*** Begin section ***

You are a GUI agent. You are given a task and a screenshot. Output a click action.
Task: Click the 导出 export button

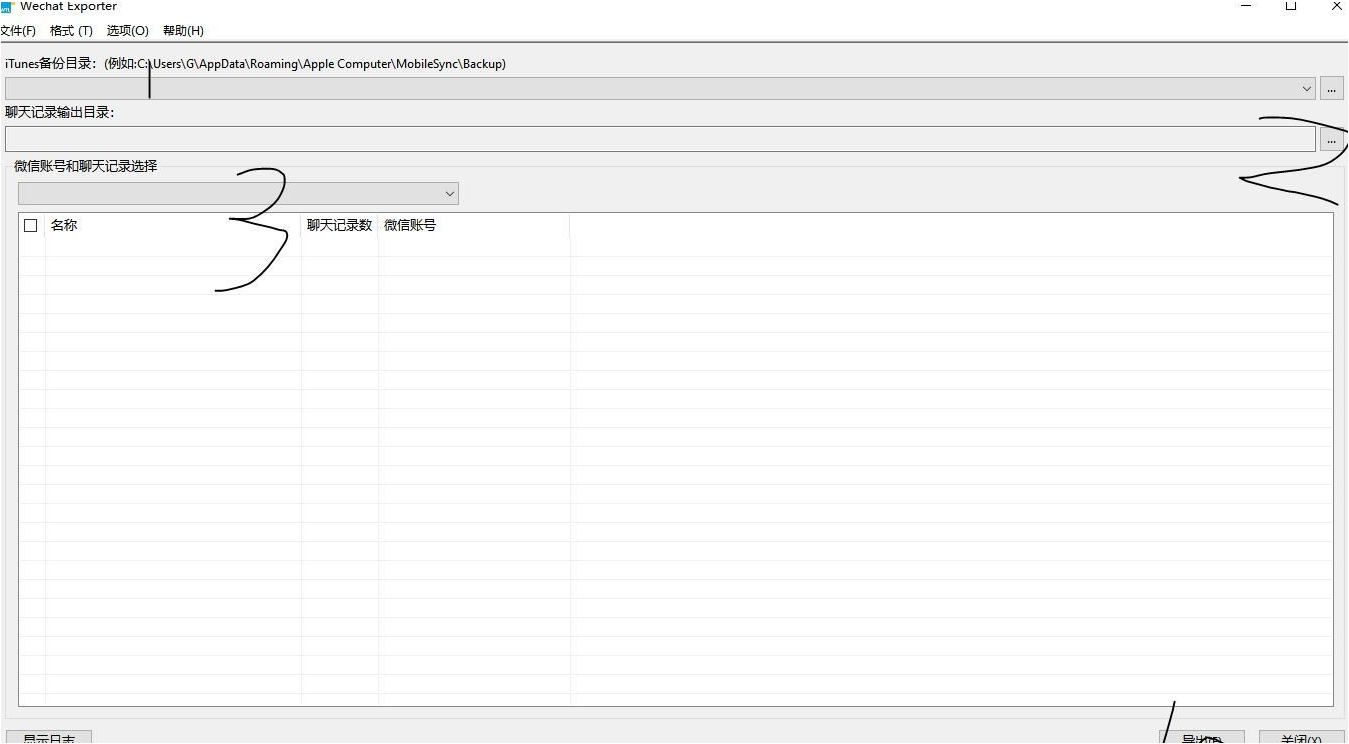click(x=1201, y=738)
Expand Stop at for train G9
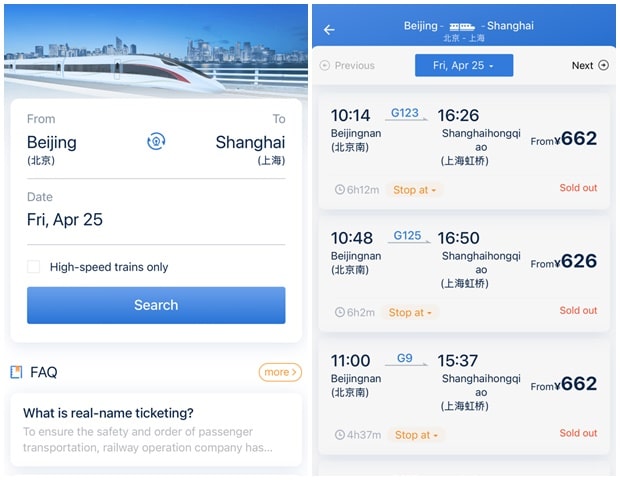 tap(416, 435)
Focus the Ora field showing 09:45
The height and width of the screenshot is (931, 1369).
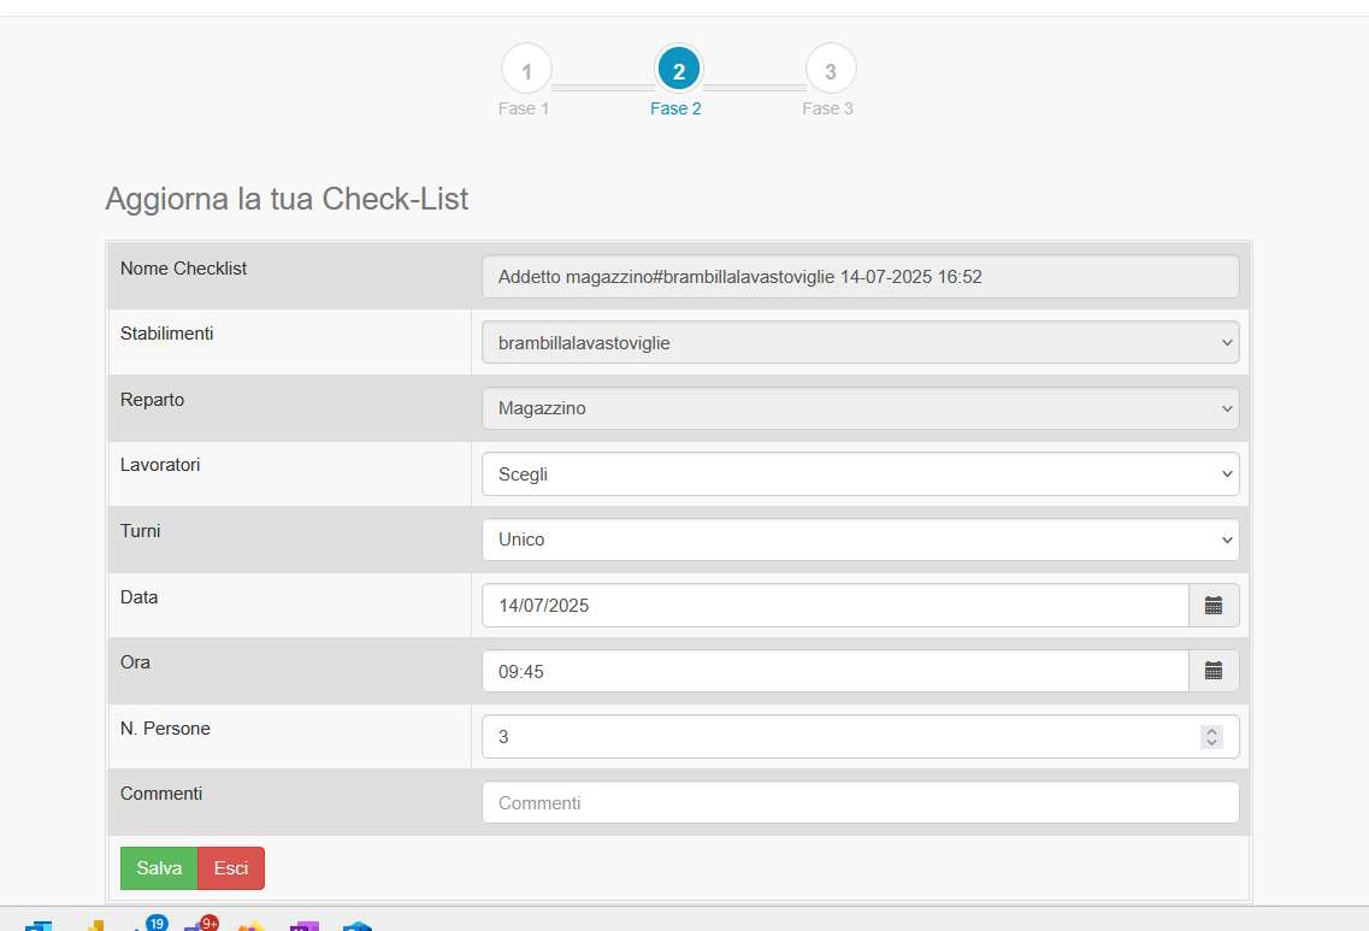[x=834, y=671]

*** End section ***

*DIRECTIONS FOR THIS TASK*.
Please restate exactly the lines from the one containing "Expand Stop at for train G9" down to the end of the material, both ends kept, and do not include the pictures.

*TASK ANSWER*.
Expand Stop at for train G9
 tap(416, 435)
Focus the Ora field showing 09:45
The height and width of the screenshot is (931, 1369).
[x=834, y=671]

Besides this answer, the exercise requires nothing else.